Monday, January 10, 2011

The Legacy of Boobies

My aunt is having her breasts removed today.  While she is my aunt by marriage, she is still the third woman in my family who has had breast cancer. She's 13 hours away, but my thoughts are with her right now. My thoughts are with her and with the role this cancer has played in my life.

Both of my grandmothers developed breast cancer at the age of 42.

My father's mother went through the surgery and treatments, but died.  My father was 18 at the time and this broke a large piece of who he was and shattered it into tiny fragments.  No one talked about death or how to grieve back then and so my father's method of handling this was self-medication and emotional distance.  Oh, he also got someone pregnant.

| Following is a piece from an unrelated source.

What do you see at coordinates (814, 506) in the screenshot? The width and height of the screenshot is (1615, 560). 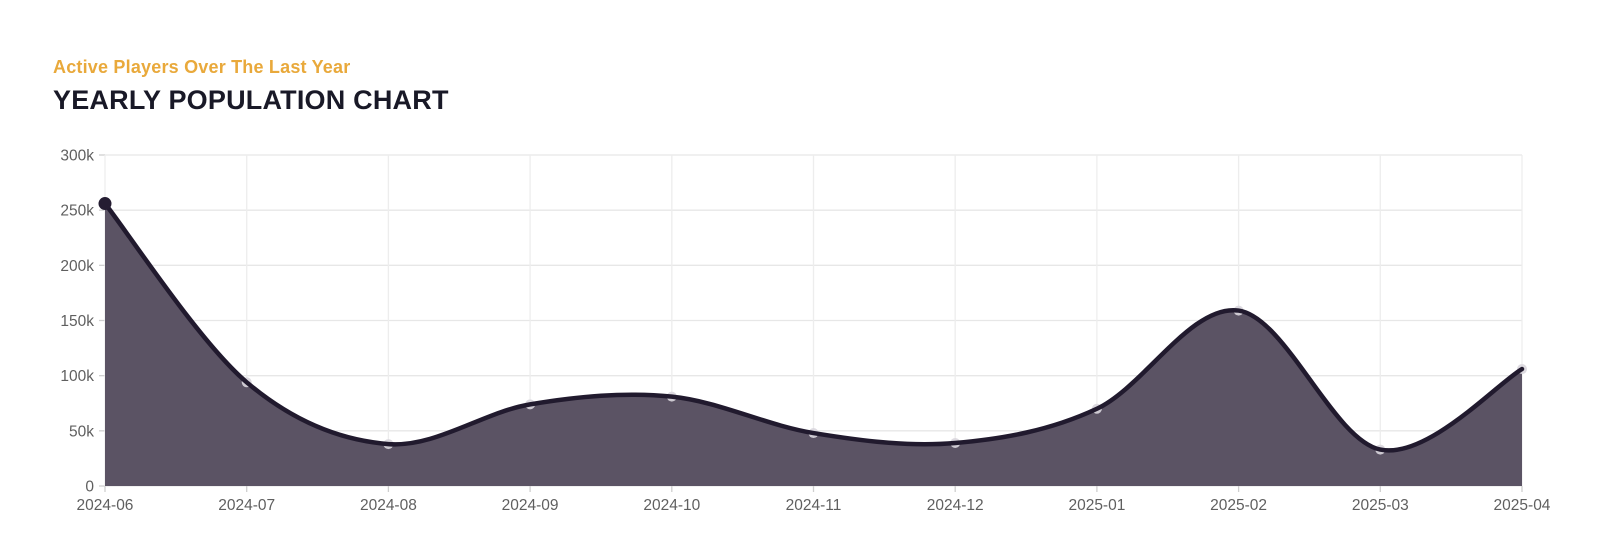 I see `x-axis-label: 2024-11` at bounding box center [814, 506].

I resulted from that. So while I never met this woman, her life, and her death from breast cancer, had a very strong impact on my life.

My mother's mother had a radical mastectomy and lived.  As this was also before I was born, I never knew her in any other way than as the woman who only had one breast. As an adult, and with some reflection, I know she felt disfigured by this. It was a horrible, but necessary event that kept her from dying. While what had happened to her was explained to me in the terms children can understand, all I knew for years was that she was Gran.

A lot of people get annoyed with the games on Facebook to raise breast cancer awareness. I don't. Thinking about bra colors or where you put your purse is a far easier than thinking about dead grandmas or disfigured ones or someone putting poison in your body or someone else being 13 hours away and you can't even hold their hand or kiss their cheek as they get wheeled into a surgery that will save their life, but leave many scars.